# What is required
Identify each line in the data that contains the string "bach", and copy every such line. Only matches with the same letter case count.

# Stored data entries
* * * * * * * * *

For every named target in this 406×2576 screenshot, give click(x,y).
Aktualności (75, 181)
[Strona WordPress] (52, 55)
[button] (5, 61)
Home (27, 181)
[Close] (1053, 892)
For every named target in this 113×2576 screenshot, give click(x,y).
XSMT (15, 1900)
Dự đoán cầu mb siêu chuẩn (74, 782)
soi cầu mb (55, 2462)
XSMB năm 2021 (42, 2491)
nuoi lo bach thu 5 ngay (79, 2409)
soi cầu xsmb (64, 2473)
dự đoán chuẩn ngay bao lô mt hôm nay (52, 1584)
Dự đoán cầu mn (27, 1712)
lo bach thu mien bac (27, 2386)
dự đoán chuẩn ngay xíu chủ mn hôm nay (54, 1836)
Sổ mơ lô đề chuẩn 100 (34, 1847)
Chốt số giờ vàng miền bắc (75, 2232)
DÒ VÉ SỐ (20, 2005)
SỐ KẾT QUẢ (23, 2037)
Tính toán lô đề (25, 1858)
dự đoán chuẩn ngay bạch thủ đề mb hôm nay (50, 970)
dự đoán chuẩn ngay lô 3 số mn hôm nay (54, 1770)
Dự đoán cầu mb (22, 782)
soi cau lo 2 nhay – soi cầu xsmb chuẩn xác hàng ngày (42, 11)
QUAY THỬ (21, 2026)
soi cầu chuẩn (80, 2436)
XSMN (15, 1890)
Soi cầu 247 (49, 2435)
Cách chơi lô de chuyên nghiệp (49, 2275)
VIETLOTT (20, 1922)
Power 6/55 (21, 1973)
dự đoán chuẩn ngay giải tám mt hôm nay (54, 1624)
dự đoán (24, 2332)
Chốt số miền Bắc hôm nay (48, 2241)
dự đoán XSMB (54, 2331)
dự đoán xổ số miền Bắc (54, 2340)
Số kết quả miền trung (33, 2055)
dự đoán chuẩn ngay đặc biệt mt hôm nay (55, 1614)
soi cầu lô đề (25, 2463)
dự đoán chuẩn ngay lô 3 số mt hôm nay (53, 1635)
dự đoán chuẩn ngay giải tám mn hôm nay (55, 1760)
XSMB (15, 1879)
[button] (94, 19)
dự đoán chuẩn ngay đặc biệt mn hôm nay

* * * * * * * * *

# Written answer
nuoi lo bach thu 5 ngay (79, 2409)
lo bach thu mien bac (27, 2386)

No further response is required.